→ Exercise instructions: Please transcribe only the lines from the one holding "Task: Click the dls-bb1-link.ip.twelve99.net" through the final line of the data, both included, with no pictures.

++++++++++

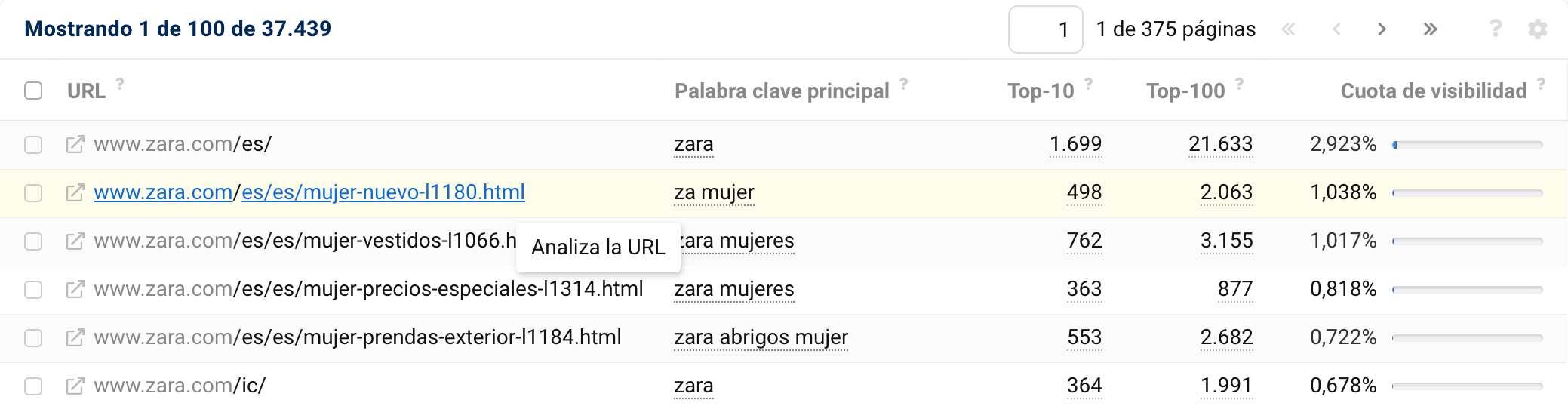Viewport: 1568px width, 409px height.
Task: Click the page number input field
Action: pyautogui.click(x=1045, y=29)
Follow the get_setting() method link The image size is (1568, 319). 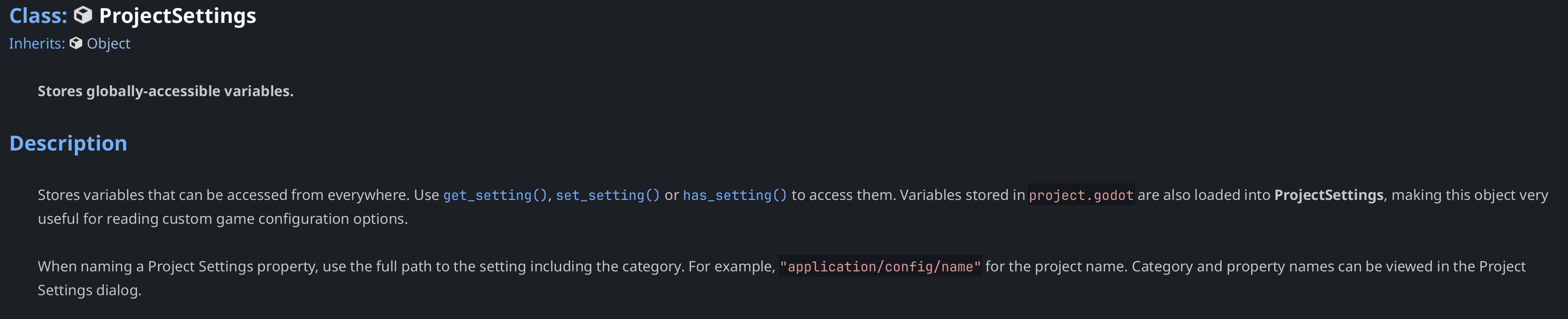point(495,195)
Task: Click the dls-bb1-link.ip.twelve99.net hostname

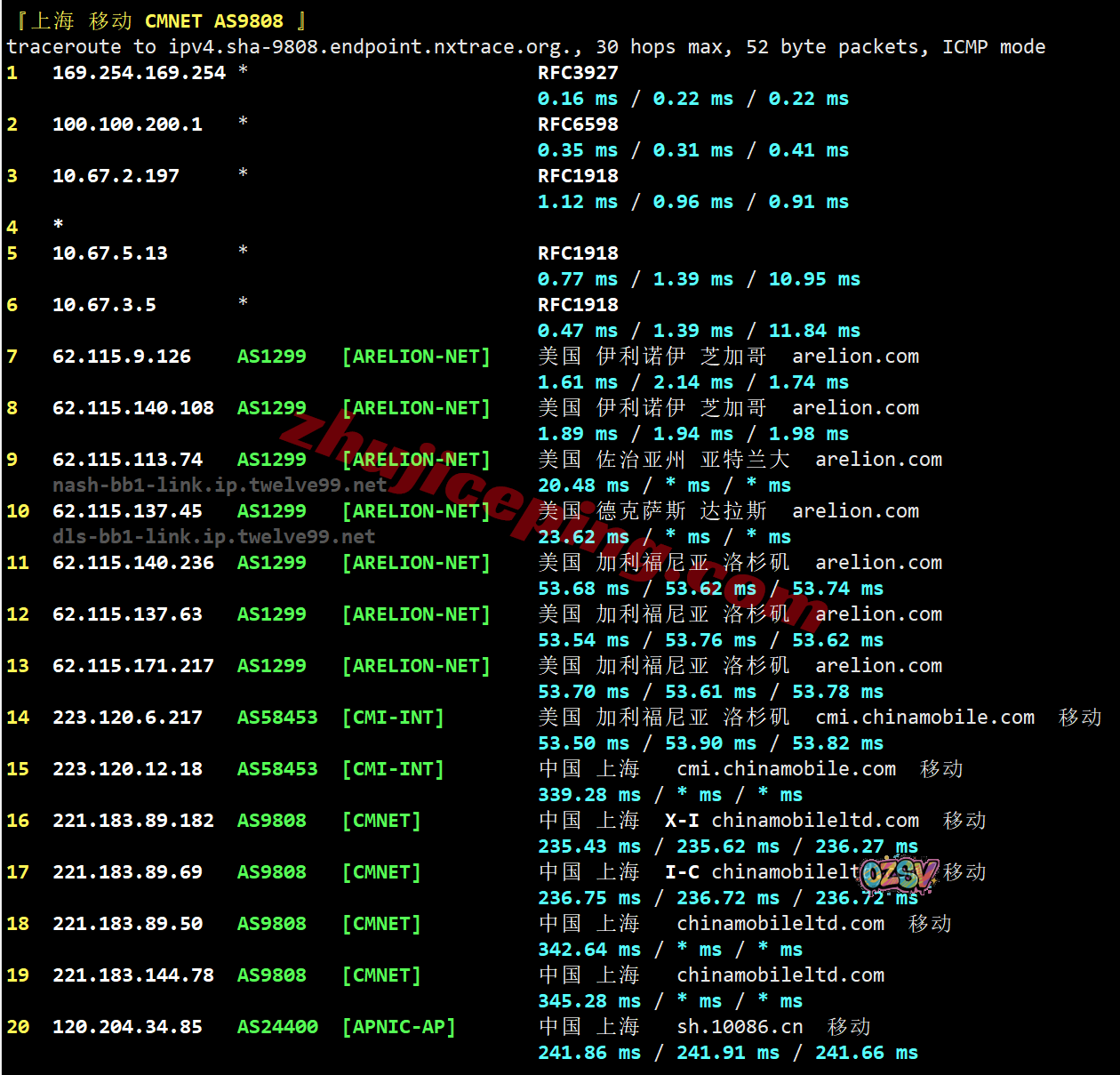Action: (213, 537)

++++++++++

→ Response to the exercise:
Task: Click the dls-bb1-link.ip.twelve99.net hostname

Action: (213, 537)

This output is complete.